DATA TO PROCESS:

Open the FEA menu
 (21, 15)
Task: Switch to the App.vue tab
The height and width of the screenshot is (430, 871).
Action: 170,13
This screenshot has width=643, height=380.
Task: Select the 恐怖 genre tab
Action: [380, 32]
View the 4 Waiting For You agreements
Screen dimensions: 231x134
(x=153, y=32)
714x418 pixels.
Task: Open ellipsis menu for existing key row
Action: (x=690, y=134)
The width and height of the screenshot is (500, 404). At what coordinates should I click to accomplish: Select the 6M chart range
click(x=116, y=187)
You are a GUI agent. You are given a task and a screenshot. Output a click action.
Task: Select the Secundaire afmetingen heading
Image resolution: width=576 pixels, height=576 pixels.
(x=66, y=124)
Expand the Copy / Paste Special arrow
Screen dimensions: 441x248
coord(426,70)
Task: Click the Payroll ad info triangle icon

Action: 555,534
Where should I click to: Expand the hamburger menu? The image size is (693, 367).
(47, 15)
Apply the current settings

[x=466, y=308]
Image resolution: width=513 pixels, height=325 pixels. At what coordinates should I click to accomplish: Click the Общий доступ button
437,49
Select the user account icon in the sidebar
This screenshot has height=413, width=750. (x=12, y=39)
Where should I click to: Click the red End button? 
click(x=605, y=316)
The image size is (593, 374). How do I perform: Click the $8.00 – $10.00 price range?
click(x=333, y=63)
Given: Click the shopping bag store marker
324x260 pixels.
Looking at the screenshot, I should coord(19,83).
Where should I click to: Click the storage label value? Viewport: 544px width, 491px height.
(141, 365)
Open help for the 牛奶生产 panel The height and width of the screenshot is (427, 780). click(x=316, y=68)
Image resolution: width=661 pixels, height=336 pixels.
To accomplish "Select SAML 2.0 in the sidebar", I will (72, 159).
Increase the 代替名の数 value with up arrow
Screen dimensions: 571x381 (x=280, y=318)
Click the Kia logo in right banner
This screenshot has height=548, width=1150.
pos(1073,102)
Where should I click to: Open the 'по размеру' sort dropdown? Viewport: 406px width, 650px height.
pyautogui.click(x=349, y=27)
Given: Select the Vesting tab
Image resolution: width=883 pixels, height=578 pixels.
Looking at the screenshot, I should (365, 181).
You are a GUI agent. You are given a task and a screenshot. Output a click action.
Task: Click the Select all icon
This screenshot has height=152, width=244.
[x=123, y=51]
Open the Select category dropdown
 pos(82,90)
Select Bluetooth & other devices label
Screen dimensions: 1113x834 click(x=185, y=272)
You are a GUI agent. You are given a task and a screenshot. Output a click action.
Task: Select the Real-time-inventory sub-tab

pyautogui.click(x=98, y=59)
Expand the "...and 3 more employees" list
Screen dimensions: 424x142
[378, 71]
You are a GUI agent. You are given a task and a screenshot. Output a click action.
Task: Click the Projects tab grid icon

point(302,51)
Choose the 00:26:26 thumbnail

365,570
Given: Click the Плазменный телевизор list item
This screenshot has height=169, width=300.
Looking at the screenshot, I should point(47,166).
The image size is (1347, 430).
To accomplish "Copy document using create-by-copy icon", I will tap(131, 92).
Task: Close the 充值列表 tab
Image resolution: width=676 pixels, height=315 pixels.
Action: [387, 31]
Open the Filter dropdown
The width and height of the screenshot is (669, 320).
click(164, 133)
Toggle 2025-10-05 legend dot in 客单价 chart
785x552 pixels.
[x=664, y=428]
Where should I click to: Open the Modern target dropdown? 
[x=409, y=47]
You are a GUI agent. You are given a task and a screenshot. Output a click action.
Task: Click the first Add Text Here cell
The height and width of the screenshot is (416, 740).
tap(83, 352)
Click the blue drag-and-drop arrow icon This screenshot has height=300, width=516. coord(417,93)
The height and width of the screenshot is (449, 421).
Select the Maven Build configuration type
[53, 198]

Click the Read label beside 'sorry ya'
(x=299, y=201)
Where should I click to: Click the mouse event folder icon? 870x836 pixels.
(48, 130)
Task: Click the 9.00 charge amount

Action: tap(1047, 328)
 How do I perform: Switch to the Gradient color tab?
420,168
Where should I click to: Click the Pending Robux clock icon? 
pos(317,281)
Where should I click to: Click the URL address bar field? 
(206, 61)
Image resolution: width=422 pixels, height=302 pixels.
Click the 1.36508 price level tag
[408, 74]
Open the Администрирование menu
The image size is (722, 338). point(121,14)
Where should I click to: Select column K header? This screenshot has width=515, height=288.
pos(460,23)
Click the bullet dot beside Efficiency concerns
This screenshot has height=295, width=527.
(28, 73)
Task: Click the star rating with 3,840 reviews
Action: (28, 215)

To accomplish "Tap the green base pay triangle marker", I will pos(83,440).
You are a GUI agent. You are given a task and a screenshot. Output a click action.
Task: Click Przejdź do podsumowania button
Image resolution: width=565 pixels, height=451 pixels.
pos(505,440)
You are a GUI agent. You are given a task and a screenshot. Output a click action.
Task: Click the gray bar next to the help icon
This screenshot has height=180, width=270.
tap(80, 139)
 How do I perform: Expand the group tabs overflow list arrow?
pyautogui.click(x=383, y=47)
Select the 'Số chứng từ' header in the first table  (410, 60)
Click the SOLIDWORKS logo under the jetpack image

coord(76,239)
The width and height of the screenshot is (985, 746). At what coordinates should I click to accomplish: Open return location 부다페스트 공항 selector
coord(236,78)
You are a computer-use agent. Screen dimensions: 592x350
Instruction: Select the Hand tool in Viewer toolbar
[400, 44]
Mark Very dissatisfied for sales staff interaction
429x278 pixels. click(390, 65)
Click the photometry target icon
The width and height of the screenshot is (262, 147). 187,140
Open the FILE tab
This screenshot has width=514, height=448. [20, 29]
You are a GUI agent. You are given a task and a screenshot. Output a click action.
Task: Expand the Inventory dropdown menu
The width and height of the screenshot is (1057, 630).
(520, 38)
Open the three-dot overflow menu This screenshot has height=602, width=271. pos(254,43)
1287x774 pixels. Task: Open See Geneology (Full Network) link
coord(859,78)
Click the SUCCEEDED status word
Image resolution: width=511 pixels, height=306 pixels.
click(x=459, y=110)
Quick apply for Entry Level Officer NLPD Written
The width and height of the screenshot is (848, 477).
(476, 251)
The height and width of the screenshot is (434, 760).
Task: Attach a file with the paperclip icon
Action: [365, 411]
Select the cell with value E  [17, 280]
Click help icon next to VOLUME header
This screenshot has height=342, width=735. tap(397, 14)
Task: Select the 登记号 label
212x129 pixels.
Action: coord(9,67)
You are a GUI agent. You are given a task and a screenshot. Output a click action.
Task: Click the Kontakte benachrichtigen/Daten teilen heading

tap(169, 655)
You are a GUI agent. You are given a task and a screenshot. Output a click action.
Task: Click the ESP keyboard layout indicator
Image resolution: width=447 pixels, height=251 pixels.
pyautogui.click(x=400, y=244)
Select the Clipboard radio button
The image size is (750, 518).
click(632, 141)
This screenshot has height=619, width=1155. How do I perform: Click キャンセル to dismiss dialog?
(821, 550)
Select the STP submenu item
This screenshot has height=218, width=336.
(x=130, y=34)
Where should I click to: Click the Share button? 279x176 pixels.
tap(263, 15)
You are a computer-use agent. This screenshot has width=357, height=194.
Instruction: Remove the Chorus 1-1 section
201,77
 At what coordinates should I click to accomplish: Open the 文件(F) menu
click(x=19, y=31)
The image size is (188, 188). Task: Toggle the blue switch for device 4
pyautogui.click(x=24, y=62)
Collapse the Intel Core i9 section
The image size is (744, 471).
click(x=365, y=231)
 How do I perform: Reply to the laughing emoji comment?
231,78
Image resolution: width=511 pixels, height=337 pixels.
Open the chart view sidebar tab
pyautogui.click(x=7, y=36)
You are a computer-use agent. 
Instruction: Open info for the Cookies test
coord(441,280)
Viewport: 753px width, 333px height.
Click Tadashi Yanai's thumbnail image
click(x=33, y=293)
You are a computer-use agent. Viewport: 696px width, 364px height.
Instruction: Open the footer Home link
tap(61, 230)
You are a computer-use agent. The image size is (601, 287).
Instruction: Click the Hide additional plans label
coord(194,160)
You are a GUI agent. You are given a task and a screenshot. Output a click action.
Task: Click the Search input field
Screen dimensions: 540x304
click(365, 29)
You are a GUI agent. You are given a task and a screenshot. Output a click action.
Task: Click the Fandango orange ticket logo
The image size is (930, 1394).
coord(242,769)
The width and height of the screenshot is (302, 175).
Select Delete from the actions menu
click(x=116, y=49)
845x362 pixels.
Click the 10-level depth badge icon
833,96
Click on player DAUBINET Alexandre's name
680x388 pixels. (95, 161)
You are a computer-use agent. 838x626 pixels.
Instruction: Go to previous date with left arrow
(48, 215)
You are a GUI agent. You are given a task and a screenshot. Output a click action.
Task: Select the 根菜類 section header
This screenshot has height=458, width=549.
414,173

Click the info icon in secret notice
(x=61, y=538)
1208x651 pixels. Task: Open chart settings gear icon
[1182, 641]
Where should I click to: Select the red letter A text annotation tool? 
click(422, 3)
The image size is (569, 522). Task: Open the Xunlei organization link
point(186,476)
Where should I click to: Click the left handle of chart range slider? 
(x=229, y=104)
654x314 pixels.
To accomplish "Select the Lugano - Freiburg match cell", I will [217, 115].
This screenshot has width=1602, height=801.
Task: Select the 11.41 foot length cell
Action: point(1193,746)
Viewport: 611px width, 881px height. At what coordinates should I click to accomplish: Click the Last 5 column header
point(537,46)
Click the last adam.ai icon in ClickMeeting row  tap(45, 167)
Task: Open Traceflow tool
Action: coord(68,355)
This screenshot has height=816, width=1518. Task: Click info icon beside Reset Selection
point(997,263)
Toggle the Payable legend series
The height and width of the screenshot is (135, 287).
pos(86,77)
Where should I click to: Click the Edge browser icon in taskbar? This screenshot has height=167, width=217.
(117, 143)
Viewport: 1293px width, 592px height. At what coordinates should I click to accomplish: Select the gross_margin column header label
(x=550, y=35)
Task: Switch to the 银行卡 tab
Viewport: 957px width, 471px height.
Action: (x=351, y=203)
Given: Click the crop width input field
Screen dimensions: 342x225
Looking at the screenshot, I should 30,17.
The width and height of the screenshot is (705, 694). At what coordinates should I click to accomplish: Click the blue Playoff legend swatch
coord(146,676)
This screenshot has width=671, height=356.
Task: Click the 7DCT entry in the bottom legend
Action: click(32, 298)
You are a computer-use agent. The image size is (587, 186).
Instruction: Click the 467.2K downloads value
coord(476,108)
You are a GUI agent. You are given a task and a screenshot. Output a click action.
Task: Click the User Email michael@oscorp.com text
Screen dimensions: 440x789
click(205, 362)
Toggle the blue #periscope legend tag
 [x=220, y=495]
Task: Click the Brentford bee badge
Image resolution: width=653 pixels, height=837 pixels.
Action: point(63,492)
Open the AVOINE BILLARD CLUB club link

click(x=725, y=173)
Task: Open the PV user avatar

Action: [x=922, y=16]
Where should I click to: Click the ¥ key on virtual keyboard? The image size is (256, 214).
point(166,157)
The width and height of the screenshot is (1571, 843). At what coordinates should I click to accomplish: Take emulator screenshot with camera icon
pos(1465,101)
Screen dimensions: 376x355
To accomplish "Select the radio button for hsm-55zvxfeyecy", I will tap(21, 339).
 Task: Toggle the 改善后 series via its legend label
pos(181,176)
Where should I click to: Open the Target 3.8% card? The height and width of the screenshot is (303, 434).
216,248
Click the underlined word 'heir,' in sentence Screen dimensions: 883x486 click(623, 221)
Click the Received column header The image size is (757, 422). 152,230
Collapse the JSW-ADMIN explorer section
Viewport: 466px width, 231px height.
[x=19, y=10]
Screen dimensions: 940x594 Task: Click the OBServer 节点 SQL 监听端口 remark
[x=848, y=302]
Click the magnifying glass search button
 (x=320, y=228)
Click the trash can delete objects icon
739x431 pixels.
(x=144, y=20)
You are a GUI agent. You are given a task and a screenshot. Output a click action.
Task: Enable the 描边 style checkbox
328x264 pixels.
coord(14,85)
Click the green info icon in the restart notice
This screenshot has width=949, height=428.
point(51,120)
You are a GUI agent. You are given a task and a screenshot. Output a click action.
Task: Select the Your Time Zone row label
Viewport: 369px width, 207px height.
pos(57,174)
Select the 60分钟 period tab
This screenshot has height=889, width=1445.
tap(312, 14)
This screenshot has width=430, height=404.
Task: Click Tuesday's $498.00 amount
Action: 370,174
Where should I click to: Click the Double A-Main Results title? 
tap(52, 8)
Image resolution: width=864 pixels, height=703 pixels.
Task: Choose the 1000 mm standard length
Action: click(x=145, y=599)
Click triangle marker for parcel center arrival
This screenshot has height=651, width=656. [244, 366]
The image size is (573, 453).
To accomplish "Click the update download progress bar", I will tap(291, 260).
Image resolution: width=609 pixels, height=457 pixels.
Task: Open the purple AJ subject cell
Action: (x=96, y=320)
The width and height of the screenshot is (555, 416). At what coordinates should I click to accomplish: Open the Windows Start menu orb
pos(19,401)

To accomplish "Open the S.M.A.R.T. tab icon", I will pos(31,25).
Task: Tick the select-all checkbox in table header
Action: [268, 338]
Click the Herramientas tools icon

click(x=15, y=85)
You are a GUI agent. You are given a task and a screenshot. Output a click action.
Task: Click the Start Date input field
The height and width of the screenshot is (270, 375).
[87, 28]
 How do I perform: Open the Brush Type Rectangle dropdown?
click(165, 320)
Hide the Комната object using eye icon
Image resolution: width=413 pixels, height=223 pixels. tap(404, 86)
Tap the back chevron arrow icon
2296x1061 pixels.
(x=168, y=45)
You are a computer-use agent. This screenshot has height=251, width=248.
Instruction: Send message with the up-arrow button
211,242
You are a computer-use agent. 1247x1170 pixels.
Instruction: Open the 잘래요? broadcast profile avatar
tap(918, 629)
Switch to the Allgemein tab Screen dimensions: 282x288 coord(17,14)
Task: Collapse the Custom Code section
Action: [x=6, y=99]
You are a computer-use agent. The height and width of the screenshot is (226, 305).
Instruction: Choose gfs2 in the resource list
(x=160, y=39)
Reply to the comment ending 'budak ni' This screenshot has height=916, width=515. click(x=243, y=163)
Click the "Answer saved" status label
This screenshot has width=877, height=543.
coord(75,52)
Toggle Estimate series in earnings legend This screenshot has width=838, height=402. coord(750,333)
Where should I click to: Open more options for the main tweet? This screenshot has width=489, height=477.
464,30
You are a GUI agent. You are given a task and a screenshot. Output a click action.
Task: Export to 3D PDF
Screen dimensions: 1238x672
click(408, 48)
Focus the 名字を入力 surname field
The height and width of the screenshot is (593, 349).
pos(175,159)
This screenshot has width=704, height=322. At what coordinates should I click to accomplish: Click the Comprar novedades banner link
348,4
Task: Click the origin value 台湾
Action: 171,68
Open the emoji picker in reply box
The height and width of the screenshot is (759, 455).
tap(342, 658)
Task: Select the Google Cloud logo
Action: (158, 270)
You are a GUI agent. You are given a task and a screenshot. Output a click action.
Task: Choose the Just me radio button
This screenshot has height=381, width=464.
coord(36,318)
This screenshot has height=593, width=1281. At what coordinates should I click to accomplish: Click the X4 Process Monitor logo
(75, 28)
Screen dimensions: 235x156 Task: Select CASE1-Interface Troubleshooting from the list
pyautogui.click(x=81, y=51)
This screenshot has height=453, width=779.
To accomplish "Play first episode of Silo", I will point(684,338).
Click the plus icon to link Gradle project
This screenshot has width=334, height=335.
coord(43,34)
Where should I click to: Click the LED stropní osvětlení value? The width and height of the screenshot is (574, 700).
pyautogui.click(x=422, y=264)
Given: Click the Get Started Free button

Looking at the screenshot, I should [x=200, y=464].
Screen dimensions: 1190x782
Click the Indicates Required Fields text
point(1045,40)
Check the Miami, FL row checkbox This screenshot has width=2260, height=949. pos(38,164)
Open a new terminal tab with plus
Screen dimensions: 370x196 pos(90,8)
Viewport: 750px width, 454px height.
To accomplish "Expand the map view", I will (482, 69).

PROBLEM TO SOLVE:
Show, from the listing above, every line holding the word "Copy".

EXERCISE OUTPUT:
Expand the Copy / Paste Special arrow
To accomplish "Copy document using create-by-copy icon", I will tap(131, 92).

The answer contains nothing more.